#### TASK PROMPT:
Pick every line from the data below that contains the string "value" and copy it.

#### GIVEN ENTRIES:

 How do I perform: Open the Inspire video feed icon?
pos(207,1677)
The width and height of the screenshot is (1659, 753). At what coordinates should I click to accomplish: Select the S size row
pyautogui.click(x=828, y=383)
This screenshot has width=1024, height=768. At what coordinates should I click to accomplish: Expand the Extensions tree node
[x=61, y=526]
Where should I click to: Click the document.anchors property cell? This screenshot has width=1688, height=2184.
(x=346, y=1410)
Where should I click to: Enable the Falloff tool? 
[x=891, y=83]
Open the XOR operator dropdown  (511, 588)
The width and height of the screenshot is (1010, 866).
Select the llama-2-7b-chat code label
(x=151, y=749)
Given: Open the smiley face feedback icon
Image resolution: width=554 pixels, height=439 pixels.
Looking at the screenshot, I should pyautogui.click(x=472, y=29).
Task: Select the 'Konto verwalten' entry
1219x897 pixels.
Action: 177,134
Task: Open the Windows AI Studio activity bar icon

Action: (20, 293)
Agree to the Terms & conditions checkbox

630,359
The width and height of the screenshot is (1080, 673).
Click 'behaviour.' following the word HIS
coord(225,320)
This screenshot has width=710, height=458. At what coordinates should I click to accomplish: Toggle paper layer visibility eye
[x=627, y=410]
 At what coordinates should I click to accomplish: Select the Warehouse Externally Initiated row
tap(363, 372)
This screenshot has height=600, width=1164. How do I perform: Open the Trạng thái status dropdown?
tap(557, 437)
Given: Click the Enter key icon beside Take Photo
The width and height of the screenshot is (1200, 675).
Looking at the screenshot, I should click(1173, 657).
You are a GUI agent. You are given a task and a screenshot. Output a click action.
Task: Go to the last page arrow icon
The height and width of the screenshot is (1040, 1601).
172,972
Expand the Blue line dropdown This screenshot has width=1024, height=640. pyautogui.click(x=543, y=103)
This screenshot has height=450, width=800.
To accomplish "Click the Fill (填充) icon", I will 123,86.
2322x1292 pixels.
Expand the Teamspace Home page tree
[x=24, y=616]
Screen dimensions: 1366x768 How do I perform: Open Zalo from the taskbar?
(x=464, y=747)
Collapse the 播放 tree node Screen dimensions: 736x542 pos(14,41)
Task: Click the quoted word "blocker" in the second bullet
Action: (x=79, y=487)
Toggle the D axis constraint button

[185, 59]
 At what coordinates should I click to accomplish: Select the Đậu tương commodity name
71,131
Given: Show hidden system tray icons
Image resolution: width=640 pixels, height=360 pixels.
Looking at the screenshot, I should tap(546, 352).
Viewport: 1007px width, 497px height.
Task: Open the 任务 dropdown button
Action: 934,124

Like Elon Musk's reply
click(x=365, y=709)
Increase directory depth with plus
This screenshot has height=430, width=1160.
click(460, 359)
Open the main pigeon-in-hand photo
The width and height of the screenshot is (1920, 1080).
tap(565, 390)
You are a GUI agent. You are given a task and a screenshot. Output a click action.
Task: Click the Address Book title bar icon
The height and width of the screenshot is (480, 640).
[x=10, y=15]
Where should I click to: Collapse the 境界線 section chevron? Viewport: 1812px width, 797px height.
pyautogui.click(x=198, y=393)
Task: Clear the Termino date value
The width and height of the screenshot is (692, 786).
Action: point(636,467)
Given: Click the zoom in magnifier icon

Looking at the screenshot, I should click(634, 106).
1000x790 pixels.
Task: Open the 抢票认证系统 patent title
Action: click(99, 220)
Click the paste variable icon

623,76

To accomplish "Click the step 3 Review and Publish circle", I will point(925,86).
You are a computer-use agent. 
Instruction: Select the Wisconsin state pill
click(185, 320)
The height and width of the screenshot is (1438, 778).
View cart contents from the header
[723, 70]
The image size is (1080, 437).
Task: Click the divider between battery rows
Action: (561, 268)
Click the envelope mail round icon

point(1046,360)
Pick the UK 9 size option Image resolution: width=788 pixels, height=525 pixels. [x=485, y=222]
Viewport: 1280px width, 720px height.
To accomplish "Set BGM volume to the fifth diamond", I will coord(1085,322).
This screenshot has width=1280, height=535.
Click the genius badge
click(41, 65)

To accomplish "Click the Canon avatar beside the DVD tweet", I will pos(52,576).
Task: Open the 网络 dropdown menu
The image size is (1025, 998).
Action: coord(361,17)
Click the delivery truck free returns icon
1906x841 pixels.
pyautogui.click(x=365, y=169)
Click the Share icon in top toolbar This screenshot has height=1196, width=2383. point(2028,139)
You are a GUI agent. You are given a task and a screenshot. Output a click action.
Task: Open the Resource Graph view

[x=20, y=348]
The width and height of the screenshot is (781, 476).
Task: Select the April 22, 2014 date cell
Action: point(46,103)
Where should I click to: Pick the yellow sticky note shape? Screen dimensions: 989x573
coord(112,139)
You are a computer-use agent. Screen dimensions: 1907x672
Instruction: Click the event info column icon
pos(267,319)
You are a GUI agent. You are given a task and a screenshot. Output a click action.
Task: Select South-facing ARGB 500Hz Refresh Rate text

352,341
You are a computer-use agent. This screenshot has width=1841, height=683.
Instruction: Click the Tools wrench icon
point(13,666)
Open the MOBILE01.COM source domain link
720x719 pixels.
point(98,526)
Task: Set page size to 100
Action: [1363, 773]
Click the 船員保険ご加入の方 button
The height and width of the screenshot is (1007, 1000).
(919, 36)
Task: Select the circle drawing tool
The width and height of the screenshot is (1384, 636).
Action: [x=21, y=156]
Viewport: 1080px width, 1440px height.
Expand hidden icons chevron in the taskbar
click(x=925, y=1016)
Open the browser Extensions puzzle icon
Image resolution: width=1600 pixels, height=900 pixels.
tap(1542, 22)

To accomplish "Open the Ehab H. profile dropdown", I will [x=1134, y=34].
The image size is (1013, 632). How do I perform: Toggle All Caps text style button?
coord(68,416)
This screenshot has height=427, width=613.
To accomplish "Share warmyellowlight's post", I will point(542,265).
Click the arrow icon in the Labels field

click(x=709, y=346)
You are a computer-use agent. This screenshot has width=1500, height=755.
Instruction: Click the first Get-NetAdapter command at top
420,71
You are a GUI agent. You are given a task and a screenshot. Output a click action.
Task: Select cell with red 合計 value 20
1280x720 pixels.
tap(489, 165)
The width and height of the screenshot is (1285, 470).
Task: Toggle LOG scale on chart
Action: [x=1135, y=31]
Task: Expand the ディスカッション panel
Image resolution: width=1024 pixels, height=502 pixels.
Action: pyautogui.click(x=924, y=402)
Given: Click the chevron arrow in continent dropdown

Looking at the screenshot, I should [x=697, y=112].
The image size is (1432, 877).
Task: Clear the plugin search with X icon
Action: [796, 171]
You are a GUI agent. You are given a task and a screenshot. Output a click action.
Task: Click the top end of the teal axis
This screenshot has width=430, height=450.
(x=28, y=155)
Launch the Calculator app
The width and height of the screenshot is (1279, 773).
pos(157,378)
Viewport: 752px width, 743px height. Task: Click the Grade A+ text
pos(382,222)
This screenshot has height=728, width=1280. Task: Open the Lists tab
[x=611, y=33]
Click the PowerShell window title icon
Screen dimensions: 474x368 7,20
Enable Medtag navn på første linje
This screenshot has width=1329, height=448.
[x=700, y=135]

#### WRITTEN RESPONSE:
Task: Clear the Termino date value
Task: Select cell with red 合計 value 20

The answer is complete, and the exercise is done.